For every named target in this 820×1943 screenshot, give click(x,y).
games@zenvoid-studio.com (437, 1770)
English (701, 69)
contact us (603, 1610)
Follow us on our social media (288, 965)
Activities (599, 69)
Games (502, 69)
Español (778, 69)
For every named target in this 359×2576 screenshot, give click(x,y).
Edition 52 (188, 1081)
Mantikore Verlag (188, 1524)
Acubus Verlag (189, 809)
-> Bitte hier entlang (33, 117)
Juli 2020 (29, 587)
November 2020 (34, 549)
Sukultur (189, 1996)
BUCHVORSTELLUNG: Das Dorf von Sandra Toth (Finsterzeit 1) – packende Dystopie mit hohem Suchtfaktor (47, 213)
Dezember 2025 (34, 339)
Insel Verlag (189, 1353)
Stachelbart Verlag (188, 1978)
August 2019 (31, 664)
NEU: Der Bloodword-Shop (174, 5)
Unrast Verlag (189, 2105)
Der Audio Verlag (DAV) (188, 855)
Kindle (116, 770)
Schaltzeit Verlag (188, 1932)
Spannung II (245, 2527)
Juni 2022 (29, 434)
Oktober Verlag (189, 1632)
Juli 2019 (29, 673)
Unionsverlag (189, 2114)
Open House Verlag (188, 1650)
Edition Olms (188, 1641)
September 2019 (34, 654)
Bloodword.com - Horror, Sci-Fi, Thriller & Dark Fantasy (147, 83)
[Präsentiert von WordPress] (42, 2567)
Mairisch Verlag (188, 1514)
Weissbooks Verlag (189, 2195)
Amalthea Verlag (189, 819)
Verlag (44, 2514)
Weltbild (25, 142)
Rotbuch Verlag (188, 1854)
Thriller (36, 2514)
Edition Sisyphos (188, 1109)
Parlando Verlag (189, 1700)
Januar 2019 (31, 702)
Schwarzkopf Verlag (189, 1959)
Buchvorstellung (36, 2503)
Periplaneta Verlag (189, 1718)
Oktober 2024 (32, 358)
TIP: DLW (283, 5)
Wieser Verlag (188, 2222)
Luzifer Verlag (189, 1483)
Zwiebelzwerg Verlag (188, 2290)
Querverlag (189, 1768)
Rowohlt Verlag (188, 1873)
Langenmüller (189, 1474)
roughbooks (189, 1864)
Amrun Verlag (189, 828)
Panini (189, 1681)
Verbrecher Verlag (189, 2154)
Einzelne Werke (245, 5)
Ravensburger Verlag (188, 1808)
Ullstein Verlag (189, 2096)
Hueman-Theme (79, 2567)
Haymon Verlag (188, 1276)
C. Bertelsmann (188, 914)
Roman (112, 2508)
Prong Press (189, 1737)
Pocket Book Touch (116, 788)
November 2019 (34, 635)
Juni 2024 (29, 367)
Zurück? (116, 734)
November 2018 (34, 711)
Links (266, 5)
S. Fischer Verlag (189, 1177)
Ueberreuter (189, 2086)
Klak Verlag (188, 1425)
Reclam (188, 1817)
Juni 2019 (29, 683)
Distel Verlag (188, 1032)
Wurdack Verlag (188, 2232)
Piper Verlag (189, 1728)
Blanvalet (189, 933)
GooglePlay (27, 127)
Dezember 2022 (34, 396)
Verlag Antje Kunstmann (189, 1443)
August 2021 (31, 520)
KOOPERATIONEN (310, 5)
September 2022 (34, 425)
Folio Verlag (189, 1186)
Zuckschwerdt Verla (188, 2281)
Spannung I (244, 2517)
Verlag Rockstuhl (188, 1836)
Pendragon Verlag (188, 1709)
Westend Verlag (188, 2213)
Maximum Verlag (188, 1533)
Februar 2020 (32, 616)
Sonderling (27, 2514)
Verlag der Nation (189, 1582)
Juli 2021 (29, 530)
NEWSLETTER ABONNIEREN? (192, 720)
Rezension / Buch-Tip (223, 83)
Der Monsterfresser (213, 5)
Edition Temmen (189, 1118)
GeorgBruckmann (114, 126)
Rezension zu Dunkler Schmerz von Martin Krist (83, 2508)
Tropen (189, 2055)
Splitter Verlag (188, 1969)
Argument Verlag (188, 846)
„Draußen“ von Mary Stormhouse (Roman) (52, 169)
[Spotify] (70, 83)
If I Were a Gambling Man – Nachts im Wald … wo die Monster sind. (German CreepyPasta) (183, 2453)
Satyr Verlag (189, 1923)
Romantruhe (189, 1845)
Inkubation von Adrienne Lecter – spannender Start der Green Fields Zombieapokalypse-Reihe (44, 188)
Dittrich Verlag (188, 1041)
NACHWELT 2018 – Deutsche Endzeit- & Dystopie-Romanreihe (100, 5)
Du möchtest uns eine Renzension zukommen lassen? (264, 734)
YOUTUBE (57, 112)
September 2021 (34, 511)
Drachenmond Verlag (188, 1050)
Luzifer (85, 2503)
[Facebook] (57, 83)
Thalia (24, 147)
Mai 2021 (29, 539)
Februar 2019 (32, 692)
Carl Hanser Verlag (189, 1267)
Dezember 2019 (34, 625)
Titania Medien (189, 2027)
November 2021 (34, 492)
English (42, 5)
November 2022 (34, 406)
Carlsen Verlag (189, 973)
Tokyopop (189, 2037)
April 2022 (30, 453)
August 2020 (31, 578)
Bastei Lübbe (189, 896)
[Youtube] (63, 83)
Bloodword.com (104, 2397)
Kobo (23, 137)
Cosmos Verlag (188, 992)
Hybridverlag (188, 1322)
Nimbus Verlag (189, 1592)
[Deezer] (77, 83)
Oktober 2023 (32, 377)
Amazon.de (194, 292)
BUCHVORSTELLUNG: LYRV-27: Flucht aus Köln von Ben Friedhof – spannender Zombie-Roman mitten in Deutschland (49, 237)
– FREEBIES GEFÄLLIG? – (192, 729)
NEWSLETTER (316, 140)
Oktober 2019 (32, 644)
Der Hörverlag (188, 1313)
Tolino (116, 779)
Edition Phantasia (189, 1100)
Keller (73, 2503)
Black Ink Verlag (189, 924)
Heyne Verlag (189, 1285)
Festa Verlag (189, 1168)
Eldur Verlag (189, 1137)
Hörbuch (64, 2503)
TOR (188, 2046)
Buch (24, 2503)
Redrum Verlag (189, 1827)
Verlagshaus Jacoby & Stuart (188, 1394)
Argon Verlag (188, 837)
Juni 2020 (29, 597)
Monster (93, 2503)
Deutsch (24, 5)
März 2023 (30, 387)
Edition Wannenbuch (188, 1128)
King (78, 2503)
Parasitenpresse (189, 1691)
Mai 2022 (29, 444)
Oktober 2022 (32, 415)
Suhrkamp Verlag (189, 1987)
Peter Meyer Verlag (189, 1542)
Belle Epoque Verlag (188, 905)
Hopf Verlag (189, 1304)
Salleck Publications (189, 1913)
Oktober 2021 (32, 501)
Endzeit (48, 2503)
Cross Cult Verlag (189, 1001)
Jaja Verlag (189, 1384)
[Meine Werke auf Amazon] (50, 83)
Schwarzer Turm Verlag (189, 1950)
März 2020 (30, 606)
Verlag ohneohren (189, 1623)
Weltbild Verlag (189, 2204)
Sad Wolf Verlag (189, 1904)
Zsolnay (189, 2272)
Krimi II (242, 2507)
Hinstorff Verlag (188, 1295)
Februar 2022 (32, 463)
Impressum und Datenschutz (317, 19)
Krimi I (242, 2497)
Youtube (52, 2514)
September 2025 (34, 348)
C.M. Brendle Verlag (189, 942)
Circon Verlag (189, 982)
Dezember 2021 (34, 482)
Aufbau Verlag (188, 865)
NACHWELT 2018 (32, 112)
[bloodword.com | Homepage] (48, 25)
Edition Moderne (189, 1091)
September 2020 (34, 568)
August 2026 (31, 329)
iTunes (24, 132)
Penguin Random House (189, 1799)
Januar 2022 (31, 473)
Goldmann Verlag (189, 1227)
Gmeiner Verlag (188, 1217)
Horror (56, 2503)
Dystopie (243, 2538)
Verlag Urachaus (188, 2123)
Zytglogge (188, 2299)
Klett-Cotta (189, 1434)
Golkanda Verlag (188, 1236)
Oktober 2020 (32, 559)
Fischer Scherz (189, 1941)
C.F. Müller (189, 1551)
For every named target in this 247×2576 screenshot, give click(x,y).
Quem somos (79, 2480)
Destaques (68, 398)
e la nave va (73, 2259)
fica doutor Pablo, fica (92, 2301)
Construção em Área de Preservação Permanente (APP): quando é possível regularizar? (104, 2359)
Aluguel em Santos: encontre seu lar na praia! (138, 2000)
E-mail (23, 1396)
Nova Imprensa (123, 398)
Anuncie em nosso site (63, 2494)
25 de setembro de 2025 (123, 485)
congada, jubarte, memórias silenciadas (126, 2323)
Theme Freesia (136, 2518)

# # # #

WORK TO COMPLETE:
Would you please copy exactly the part of the entries above that begins at the line containing "April 2022 (30, 453)" and ends at the line containing "September 2025 (34, 348)", both lines included?

EXERCISE RESPONSE:
April 2022 (30, 453)
August 2020 (31, 578)
Bastei Lübbe (189, 896)
[Youtube] (63, 83)
Bloodword.com (104, 2397)
Kobo (23, 137)
Cosmos Verlag (188, 992)
Hybridverlag (188, 1322)
Nimbus Verlag (189, 1592)
[Deezer] (77, 83)
Oktober 2023 (32, 377)
Amazon.de (194, 292)
BUCHVORSTELLUNG: LYRV-27: Flucht aus Köln von Ben Friedhof – spannender Zombie-Roman mitten in Deutschland (49, 237)
– FREEBIES GEFÄLLIG? – (192, 729)
NEWSLETTER (316, 140)
Oktober 2019 (32, 644)
Der Hörverlag (188, 1313)
Tolino (116, 779)
Edition Phantasia (189, 1100)
Keller (73, 2503)
Black Ink Verlag (189, 924)
Heyne Verlag (189, 1285)
Festa Verlag (189, 1168)
Eldur Verlag (189, 1137)
Hörbuch (64, 2503)
TOR (188, 2046)
Buch (24, 2503)
Redrum Verlag (189, 1827)
Verlagshaus Jacoby & Stuart (188, 1394)
Argon Verlag (188, 837)
Juni 2020 (29, 597)
Monster (93, 2503)
Deutsch (24, 5)
März 2023 (30, 387)
Edition Wannenbuch (188, 1128)
King (78, 2503)
Parasitenpresse (189, 1691)
Mai 2022 (29, 444)
Oktober 2022 (32, 415)
Suhrkamp Verlag (189, 1987)
Peter Meyer Verlag (189, 1542)
Belle Epoque Verlag (188, 905)
Hopf Verlag (189, 1304)
Salleck Publications (189, 1913)
Oktober 2021 (32, 501)
Endzeit (48, 2503)
Cross Cult Verlag (189, 1001)
Jaja Verlag (189, 1384)
[Meine Werke auf Amazon] (50, 83)
Schwarzer Turm Verlag (189, 1950)
März 2020 (30, 606)
Verlag ohneohren (189, 1623)
Weltbild Verlag (189, 2204)
Sad Wolf Verlag (189, 1904)
Zsolnay (189, 2272)
Krimi II (242, 2507)
Hinstorff Verlag (188, 1295)
Februar 2022 (32, 463)
Impressum und Datenschutz (317, 19)
Krimi I (242, 2497)
Youtube (52, 2514)
September 2025 (34, 348)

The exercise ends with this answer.